For example, medium 830 may include generative AI model instructions 831. The generative AI model instructions 831 may cause the processor to execute the various trained generative AI models described herein. As noted throughout this description, the techniques described herein are not limited to any particular trained generative AI model, and any currently available or later developed models would be suitable for use. Operation of the trained generative AI models is utilized in the other instructions described below.

The medium 830 may include incident summary generation instructions 832. Using the generative AI model instructions 832, the incident summary generation instructions 832 may create incident summaries. Those summaries may take as input text transcripts, audio, video, metadata, and any other available information. Such input may be provided by the database 840. The incident summary generation instructions 832 have been described throughout the specification generally, including places such as blocks 605 and 705.

The medium 830 may include image generation instructions 833. The image generation instructions 833 may cause the processor to use the generative AI model instructions 831 to generate images based on the summaries. The image generation instructions 833 are described generally throughout the specification, including places such as blocks 610-630, and 710.

The medium 830 may include subsequent summary generation instructions 834. The subsequent summary generation instructions 834 may utilize the generative AI model instructions 831 to generate subsequent summaries for each of the generated images. The subsequent summary generation instructions 834 are described generally throughout the specification, including places such as blocks 635 and 720.

The medium 830 may include incident comparison and image selection instructions 835. The incident comparison and image selection instructions 835 may cause the processor to compare the initial incident summaries and the subsequent incident summaries to identify those that are the most similar. The image associated with the summaries that are the most similar may be selected as the image representative of the incident. Images from different summaries may be compared to identify associated incidents. The results and the selected image may be stored in the database 840. The selected image may also be displayed via a display (e.g. computer monitor, etc.) 850. The incident comparison and image selection instructions 835 are described generally throughout the specification, including places such as blocks 640, 645, and 720-735.

As should be apparent from this detailed description, the operations and functions of the electronic computing device are sufficiently complex as to require their implementation on a computer system, and cannot be performed, as a practical matter, in the human mind. Electronic computing devices such as set forth herein are understood as requiring and providing speed and accuracy and complexity management that are not obtainable by human mental steps, in addition to the inherently digital nature of such operations (e.g., a human mind cannot interface directly with RAM or other digital storage, cannot transmit or receive electronic messages, electronically encoded video, electronically encoded audio, etc., and cannot implement a trained generative AI, among other features and functions set forth herein).

Example embodiments are herein described with reference to flowchart illustrations and/or block diagrams of methods, apparatus (systems) and computer program products according to example embodiments.
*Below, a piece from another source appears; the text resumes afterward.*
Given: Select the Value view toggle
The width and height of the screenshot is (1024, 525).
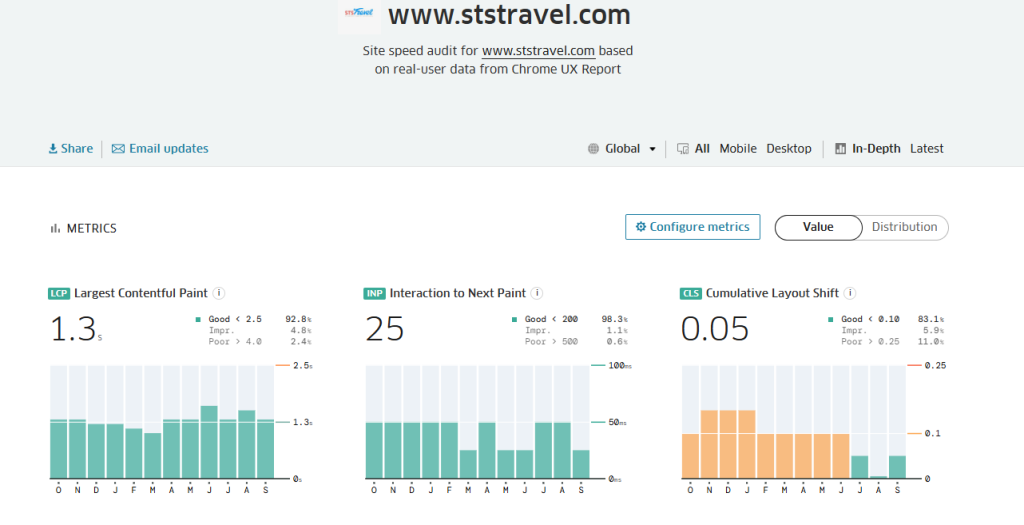Looking at the screenshot, I should (818, 227).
It will be understood that each block of the flowchart illustrations and/or block diagrams, and combinations of blocks in the flowchart illustrations and/or block diagrams, can be implemented by computer program instructions. These computer program instructions may be provided to a processor of a general purpose computer, special purpose computer, or other programmable data processing apparatus to produce a machine, such that the instructions, which execute via the processor of the computer or other programmable data processing apparatus, create means for implementing the functions/acts specified in the flowchart and/or block diagram block or blocks. The methods and processes set forth herein need not, in some embodiments, be performed in the exact sequence as shown and likewise various blocks may be performed in parallel rather than in sequence. Accordingly, the elements of methods and processes are referred to herein as “blocks” rather than “steps.”

These computer program instructions may also be stored in a computer-readable memory that can direct a computer or other programmable data processing apparatus to function in a particular manner, such that the instructions stored in the computer-readable memory produce an article of manufacture including instructions which implement the function/act specified in the flowchart and/or block diagram block or blocks.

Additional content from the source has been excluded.